The new mortgage-support facility by the Federal government was intended to strike at the collapsed housing market, the core of the United States' economic woes. Investor appetite for both the debt issued by Fannie Mae and Freddie Mac and the mortgage-backed securities they guarantee has dried up since the government seized the companies in September, and the Fed hopes to fill that void.


"They are getting to the heart of the problem, it's clean, it's quick, it's direct," said Todd Abraham, co-head of government and mortgage bonds at Federated Investors in Pittsburgh, Pennsylvania. "It's a good way to bring down mortgage rates."

Under the consumer-finance facility, the Treasury will help cover any losses the Fed might face by providing $20 billion of credit protection from its $700 billion financial bailout fund, which Congress approved last month.

A Treasury spokeswoman said the $20 billion will come from the remaining unallocated $40 billion in the first tranche of the $700 billion financial rescue fund. That leaves Treasury with $20 billion, and once that is used it must ask Congress for access to the remaining $350 billion in the fund.
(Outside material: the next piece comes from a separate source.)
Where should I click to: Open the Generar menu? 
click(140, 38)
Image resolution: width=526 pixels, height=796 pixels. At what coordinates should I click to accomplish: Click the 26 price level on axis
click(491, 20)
The Treasury noted that issuance of asset-backed securities in consumer lending categories such as credit cards, auto loans and student loans had essentially ground to a halt in October. Last year, issuance was roughly $240 billion.

"Continued disruption in the ABS market could further deteriorate credit availability for consumers and increase the prospects for further deterioration in the economy generally," the Treasury said in a statement.

The Fed's twin announcements marked the latest in a series of emergency measures by U.S. authorities to try to keep the economy from falling into a deep and prolonged recession. Late Sunday, the government stepped in to prop up the second largest U.S. bank Citigroup.

Most economists say the emergency steps represent a necessary, if ad hoc, response to the greatest financial shock the United States has experienced since the Great Depression.

Some, however, are worried the mounting costs of the measures, which have the potential to reach several trillion dollars, could eventually fuel a troubling inflation.

"It may mean (a) longer-run issue with inflation and inflation concerns," said John Silvia, chief economist at Wachovia Securities in Charlotte, North Carolina. "It may be too much of a good thing is a bad thing. We may be overpaying for bad assets."

Policy-makers, however, have signaled a willingness to do whatever it takes to try to tamp down the risk of a severe recession.